## WHAT THE TASK REQUIRES
Could you copy out, word for word, the lines of the material from the line with "The height and width of the screenshot is (409, 545)." to the line with "This screenshot has width=1541, height=865."?

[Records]
----

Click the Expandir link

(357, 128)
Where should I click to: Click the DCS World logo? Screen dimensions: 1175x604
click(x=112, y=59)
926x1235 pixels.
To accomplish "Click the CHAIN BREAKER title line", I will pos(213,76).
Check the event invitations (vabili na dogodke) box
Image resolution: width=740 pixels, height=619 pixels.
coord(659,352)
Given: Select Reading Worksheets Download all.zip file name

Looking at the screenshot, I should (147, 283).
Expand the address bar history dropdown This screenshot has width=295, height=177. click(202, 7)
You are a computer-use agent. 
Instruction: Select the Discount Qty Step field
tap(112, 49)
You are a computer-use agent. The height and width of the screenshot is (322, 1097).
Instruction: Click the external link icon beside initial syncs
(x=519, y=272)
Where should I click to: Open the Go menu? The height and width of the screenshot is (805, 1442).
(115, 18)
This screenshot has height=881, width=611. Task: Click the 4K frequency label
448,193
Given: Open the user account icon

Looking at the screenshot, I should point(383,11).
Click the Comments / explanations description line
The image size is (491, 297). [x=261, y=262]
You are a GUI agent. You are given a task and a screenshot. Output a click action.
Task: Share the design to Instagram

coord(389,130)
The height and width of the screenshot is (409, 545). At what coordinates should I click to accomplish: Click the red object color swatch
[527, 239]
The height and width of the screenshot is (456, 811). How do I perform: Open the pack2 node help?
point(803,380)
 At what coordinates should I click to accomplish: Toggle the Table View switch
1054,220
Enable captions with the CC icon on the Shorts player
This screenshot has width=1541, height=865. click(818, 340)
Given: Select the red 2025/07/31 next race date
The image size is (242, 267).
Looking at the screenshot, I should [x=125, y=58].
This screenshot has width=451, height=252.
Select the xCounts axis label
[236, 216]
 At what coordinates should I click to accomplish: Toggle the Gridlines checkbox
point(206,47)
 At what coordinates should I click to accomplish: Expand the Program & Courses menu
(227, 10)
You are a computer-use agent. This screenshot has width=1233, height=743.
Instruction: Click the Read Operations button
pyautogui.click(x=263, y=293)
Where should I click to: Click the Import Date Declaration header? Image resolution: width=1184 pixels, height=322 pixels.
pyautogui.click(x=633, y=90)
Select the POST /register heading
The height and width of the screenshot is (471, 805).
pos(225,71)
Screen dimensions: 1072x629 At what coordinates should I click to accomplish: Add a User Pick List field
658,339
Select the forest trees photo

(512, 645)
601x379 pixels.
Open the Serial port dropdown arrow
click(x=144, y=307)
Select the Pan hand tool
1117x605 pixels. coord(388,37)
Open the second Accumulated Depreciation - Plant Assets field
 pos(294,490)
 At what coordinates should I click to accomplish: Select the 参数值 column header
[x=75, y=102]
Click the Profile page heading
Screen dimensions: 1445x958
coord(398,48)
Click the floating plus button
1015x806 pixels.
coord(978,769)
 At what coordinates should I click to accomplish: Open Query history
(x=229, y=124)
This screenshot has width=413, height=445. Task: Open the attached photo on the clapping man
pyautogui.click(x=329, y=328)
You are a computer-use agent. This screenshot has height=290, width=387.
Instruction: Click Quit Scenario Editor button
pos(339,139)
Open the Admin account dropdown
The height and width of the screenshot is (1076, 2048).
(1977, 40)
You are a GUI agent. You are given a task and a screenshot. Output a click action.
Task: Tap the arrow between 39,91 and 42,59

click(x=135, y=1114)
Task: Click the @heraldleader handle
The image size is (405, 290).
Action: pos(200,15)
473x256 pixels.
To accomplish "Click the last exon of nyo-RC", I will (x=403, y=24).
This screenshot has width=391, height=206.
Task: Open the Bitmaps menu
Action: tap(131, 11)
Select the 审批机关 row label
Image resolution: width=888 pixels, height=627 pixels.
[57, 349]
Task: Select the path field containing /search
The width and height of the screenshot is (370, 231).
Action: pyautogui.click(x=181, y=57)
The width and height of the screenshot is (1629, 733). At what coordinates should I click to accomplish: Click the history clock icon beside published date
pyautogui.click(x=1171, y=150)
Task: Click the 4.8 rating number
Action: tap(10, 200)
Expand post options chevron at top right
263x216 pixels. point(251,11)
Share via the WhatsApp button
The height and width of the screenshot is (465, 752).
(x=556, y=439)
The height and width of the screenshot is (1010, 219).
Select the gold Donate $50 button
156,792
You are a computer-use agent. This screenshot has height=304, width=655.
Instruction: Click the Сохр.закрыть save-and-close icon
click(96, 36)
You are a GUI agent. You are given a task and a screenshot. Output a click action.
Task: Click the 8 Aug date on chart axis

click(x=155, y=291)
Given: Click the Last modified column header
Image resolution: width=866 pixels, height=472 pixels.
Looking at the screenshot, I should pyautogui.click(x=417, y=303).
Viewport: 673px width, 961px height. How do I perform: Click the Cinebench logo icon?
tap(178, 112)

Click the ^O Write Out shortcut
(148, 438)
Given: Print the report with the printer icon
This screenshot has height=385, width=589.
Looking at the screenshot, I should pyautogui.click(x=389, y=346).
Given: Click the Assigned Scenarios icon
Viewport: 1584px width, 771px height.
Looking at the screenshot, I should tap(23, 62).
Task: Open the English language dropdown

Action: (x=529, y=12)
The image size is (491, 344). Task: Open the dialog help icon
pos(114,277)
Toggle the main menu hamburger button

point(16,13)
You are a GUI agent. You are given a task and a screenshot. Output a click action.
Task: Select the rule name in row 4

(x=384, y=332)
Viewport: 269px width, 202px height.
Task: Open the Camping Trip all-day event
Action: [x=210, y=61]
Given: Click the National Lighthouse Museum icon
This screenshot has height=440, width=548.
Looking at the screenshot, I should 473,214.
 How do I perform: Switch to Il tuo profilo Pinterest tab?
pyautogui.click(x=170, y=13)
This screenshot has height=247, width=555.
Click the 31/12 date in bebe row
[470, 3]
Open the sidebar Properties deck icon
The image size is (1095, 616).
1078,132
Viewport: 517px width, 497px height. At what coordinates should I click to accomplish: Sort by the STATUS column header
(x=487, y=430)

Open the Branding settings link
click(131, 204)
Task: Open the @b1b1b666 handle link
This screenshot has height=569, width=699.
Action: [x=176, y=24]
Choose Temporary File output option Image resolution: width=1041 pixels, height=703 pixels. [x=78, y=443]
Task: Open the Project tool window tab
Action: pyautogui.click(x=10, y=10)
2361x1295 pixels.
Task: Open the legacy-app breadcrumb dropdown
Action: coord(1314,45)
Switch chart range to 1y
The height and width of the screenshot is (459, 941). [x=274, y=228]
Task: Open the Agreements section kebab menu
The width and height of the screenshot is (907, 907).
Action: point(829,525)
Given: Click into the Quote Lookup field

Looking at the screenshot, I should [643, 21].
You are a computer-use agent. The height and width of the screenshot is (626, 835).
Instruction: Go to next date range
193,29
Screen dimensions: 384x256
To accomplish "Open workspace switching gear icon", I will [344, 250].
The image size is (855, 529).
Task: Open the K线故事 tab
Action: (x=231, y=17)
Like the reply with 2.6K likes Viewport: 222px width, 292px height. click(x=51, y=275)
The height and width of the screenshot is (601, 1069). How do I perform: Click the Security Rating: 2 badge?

----

## RESULT OF THE TASK
The height and width of the screenshot is (409, 545). At what coordinates should I click to accomplish: Click the red object color swatch
[527, 239]
The height and width of the screenshot is (456, 811). How do I perform: Open the pack2 node help?
point(803,380)
 At what coordinates should I click to accomplish: Toggle the Table View switch
1054,220
Enable captions with the CC icon on the Shorts player
This screenshot has width=1541, height=865. click(818, 340)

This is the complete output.